Let $\nu$ be a signed measure and $|\nu|$ be its total variation. Then does $\nu \text{ finite } \implies |\nu| \text{ finite} $? If so, why?
I can almost see this by appealing to the Jordan decomposition of $\nu$ and the definition of $|\nu|$, \begin{align*} \nu = \nu^+ - \nu^- \\ |\nu| = \nu^+ + \nu^- \end{align*} but I am not completely sure that there can't be a measurable set $A$ such that $\nu(A) =0$ but $\nu^+(A) = \nu^-(A) = \infty$.
For instance, suppose our measurable space is $(\mathbb{R}, \mathcal{B}(\mathbb{R}))$, where $\mathcal{B}(\mathbb{R})$ denotes the Borel subsets of $\mathbb{R}$. Let $\nu^+$ and $\nu^-$ map a set to the number of integers it contains. Then $\nu^+, \nu^-$ seem to be measures, and $\nu$ would seem to be a signed measure. And if so, the implication of interest fails.
First of all: An expression of the form "$\infty - \infty$" is not well defined. So for a decomposition to be well defined such an expressions may not occur (that's why your example won't work because your so constructed $\nu$ is not well-defined)

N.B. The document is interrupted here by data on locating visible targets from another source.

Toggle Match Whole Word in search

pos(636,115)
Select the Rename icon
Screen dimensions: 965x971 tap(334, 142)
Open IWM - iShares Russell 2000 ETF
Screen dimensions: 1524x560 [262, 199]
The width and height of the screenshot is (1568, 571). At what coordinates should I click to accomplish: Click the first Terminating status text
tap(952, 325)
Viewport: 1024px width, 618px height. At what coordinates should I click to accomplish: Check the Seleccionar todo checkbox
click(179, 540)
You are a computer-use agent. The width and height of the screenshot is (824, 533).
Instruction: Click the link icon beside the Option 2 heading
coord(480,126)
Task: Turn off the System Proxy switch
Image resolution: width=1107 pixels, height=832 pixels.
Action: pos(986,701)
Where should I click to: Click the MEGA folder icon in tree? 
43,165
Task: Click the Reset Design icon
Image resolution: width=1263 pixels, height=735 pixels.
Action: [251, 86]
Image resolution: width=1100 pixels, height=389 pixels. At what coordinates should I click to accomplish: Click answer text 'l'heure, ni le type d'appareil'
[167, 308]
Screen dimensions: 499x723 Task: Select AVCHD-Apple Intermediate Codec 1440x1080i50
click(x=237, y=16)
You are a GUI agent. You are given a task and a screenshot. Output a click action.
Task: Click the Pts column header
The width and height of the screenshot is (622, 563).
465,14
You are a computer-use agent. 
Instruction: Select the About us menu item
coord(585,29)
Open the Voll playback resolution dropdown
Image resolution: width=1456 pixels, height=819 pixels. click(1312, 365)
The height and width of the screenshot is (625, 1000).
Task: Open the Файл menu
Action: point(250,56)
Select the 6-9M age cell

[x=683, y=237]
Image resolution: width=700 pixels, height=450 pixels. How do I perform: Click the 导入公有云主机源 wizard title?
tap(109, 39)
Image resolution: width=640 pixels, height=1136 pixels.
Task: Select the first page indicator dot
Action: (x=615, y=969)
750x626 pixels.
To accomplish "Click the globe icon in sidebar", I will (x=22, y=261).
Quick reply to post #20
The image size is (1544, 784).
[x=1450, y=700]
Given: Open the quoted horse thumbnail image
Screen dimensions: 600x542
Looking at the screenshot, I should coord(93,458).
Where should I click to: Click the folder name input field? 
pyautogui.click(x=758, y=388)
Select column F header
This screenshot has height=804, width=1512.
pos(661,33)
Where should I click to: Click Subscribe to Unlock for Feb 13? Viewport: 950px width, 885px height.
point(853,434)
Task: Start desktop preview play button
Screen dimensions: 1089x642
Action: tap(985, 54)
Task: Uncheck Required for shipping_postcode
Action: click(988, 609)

Then: Yes, your implication holds, moreover for a signed measure $\nu$ it's true that $$\nu \text{ finite} \iff |\nu| \text{ finite}$$
To see that consider Hahn's decomposition theorem which states the existence of a positive set $P$ and a disjoint negative set $N$ s.t. $\Omega = P \cup N$.
From this it follows that $$\nu^+(A) = \nu(A \cap P), \nu^{-}(A) = \nu(A \cap N)$$ holds for all measurable sets $A$ and it's easy to see that this implies the equivalence above.